Segment Start: AVAILABLE DATA

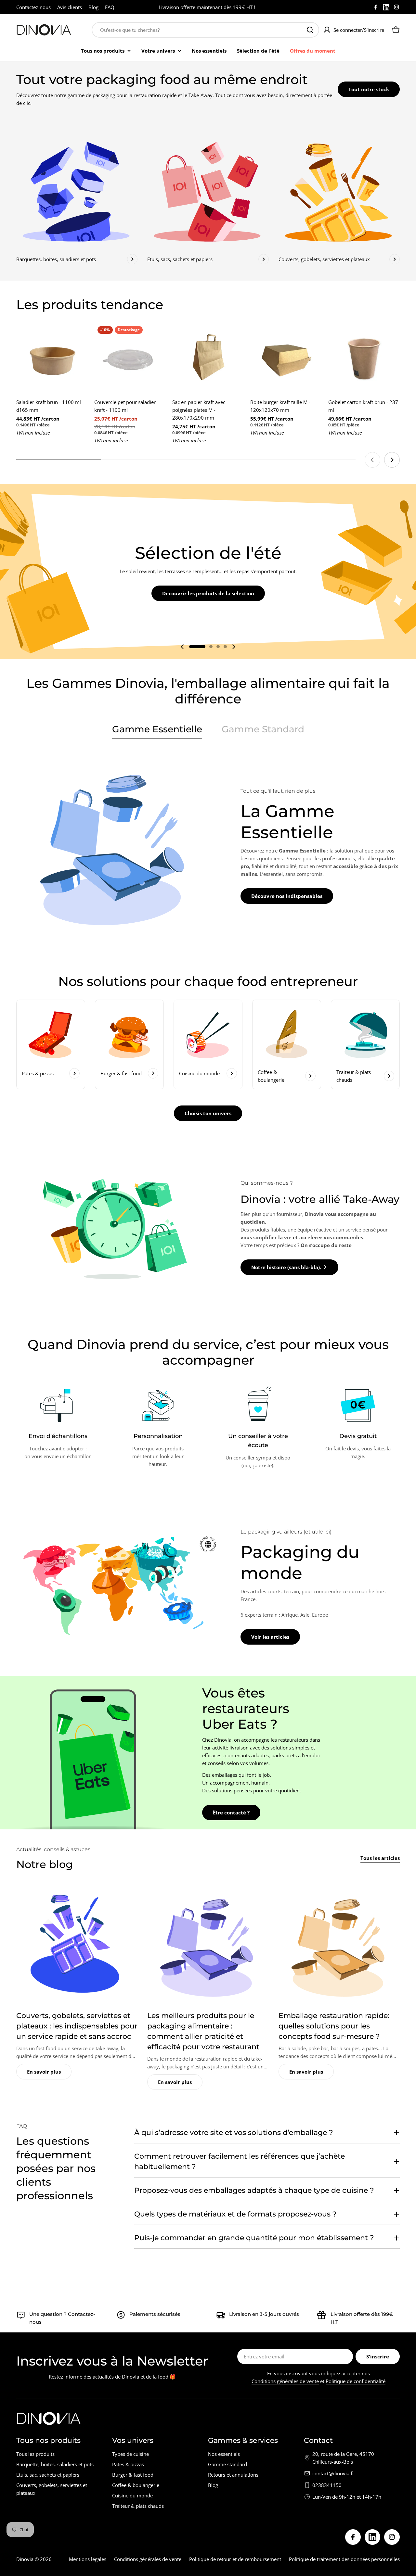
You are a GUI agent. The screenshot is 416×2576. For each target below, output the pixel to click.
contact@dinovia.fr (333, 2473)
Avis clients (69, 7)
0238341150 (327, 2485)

Segment End: AVAILABLE DATA
Segment Start: AVAILABLE DATA

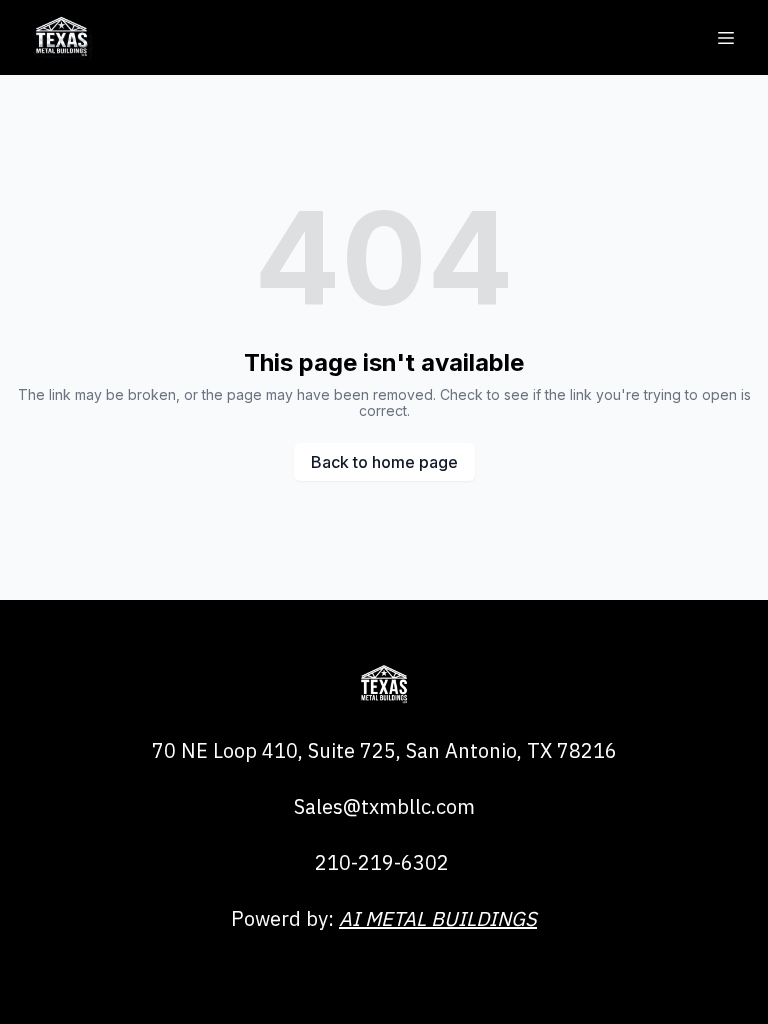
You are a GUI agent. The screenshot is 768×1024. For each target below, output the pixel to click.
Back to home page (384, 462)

Segment End: AVAILABLE DATA

▶ PROBLEM REQUIREMENTS
Give back every line of the listing where the word "agent" shows up.

▶ RESULT BELOW
You are a GUI agent. The screenshot is 416×2576. For each target below, output the pixel to click.
You are a GUI agent. The screenshot is 768×1024. For each target below, output the pixel to click.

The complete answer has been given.